> _Source data_
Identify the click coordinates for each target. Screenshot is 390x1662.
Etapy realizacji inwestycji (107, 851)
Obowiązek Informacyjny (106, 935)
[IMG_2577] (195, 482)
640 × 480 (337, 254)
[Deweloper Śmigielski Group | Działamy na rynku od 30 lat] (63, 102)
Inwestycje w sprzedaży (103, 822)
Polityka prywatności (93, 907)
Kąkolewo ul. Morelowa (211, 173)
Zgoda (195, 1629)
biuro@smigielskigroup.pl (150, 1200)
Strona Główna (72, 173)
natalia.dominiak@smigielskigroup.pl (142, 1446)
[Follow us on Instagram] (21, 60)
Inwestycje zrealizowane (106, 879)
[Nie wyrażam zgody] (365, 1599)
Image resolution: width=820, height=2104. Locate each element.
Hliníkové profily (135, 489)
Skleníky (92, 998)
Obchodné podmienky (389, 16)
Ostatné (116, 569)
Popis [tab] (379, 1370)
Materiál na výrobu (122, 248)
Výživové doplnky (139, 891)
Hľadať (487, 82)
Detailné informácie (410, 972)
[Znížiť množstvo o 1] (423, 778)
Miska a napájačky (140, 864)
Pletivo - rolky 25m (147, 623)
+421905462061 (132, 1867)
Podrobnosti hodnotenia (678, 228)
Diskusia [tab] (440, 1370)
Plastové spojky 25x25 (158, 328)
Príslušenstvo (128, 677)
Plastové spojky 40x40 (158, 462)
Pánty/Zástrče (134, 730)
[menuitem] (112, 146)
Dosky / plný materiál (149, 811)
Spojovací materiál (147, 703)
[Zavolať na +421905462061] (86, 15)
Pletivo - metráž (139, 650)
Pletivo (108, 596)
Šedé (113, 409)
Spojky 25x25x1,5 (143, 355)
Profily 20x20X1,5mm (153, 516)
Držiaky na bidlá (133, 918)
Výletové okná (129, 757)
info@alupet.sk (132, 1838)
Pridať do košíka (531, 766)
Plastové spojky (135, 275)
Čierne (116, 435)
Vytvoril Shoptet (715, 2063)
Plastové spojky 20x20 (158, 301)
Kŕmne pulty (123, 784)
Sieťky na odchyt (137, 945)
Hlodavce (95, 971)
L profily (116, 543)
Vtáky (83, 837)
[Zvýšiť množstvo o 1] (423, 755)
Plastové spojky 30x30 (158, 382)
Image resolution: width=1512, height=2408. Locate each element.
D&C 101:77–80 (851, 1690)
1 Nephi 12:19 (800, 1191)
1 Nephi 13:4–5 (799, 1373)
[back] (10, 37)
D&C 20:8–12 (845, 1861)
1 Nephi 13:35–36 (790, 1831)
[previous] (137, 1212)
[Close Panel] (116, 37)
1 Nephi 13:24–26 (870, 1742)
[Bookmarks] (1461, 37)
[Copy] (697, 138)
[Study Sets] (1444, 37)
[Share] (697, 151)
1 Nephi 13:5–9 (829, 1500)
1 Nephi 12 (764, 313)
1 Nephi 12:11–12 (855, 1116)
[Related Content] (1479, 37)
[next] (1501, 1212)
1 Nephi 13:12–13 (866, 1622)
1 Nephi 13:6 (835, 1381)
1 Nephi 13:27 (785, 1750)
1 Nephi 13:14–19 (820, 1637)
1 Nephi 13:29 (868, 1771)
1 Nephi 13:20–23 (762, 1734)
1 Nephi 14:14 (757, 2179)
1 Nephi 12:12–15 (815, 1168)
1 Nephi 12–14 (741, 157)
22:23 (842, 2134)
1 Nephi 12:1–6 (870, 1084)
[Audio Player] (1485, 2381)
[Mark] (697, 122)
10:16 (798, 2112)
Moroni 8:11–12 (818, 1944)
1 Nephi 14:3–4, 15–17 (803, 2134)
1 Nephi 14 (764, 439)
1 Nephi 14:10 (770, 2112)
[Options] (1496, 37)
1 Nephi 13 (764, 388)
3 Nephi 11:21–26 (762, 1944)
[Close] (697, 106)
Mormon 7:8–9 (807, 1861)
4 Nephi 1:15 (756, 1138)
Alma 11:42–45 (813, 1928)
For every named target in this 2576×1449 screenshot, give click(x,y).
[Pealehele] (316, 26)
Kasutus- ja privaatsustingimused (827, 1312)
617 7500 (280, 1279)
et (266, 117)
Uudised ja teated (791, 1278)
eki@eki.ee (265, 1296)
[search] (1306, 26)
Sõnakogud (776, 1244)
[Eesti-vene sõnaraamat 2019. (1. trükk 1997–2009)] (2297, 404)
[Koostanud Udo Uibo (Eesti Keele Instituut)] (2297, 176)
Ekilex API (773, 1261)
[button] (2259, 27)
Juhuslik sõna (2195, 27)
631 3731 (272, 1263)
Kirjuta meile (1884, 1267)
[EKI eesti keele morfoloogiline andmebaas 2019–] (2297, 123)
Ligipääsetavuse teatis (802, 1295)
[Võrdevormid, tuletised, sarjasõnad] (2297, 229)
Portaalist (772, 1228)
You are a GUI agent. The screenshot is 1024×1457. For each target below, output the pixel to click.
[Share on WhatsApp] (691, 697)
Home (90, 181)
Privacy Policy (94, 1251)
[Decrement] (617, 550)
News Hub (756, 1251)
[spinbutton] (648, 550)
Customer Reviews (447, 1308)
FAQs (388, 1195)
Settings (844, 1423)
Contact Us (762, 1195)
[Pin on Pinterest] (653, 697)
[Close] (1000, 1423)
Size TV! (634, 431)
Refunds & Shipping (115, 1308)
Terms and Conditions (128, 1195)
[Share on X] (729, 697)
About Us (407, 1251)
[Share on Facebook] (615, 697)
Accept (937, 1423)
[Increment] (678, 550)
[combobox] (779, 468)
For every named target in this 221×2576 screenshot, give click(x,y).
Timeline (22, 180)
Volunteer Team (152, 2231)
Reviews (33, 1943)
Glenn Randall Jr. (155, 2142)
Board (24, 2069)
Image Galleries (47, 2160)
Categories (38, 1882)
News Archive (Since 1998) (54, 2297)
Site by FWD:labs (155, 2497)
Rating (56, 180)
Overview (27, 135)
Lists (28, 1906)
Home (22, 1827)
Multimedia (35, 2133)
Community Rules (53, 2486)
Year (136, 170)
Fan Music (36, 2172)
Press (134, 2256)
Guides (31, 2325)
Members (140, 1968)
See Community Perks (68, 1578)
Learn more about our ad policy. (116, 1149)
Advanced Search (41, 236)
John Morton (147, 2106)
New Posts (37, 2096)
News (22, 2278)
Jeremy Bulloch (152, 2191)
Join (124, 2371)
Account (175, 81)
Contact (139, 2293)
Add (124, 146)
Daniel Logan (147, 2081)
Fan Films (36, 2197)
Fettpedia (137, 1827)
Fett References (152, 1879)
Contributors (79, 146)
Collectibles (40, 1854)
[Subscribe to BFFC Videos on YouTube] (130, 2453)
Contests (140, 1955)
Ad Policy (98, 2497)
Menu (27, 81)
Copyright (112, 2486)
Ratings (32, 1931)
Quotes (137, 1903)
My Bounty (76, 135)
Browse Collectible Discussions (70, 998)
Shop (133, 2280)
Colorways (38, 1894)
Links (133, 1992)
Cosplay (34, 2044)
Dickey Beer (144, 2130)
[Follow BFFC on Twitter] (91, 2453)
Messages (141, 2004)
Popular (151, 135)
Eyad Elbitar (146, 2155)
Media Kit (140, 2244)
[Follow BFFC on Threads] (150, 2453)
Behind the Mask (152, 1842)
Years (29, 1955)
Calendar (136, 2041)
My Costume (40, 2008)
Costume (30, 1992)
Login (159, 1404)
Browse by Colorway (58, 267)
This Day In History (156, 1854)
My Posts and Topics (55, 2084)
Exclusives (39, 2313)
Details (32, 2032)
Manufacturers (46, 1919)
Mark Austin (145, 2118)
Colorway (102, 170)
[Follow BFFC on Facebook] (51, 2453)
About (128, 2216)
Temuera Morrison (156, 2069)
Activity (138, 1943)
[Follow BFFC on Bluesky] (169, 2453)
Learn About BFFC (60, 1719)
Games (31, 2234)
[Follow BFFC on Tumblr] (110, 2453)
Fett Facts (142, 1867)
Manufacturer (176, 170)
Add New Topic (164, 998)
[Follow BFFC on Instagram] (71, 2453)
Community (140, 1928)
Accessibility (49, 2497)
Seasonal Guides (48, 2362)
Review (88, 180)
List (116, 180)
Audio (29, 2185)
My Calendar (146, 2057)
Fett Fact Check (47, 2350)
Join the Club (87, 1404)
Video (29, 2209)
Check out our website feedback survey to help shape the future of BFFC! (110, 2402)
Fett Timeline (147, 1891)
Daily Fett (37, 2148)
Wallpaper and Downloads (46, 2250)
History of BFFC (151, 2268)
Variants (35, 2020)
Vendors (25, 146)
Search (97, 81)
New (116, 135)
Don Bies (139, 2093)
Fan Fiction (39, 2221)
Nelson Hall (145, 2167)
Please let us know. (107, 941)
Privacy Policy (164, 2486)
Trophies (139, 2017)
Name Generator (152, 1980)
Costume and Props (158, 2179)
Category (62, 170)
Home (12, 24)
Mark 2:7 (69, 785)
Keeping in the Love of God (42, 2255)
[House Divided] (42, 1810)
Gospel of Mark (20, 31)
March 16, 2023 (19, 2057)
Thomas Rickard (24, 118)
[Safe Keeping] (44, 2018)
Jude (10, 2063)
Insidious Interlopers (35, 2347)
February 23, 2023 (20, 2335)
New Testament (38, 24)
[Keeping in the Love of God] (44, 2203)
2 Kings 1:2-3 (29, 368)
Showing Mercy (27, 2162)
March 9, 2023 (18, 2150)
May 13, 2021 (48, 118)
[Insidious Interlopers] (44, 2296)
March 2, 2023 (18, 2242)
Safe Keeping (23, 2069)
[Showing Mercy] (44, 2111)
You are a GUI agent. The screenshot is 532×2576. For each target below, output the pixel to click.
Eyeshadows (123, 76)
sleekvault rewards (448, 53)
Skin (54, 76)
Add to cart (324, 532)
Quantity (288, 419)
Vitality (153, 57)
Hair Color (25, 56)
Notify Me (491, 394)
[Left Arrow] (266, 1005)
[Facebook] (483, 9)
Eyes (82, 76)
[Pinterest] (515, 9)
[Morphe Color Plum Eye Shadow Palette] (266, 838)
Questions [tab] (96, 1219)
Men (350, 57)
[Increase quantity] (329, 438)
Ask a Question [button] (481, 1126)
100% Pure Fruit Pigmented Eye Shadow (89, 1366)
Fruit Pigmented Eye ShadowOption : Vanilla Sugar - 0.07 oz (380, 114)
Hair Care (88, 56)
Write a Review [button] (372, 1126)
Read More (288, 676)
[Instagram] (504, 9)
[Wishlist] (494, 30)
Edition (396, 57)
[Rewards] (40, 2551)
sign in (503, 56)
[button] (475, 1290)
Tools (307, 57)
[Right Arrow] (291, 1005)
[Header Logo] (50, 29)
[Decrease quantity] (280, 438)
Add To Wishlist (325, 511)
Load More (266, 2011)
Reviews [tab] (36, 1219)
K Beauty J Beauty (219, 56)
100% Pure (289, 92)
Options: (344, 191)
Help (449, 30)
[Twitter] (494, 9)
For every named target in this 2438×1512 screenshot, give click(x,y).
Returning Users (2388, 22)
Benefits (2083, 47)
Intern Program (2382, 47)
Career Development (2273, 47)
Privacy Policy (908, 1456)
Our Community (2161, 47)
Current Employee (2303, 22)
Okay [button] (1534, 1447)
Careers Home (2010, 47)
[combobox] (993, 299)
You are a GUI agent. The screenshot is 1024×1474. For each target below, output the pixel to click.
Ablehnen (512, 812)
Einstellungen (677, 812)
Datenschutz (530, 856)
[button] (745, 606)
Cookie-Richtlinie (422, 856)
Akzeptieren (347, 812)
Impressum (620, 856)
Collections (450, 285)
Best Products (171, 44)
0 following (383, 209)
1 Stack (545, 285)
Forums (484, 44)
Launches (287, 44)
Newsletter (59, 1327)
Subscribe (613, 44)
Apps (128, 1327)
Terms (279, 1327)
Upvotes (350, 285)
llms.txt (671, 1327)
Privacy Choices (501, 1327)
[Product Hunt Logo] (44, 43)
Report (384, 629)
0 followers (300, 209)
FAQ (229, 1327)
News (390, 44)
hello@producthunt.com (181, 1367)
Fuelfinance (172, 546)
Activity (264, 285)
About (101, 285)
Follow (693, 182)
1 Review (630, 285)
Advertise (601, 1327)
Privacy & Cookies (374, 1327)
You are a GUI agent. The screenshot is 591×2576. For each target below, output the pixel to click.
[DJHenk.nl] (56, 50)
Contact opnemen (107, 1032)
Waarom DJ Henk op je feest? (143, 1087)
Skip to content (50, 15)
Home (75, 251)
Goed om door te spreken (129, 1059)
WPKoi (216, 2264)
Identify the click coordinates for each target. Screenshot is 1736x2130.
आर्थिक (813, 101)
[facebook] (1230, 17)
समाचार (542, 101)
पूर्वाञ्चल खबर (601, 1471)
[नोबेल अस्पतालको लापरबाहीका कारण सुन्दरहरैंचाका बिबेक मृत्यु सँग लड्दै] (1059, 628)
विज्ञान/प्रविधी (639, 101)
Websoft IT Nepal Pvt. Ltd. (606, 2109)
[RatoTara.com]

> _Directions for this task_
Which lines above hold the string "Pigmented"? Copy each of them.

> _Result below_
100% Pure Fruit Pigmented Eye Shadow (89, 1366)
Fruit Pigmented Eye ShadowOption : Vanilla Sugar - 0.07 oz (380, 114)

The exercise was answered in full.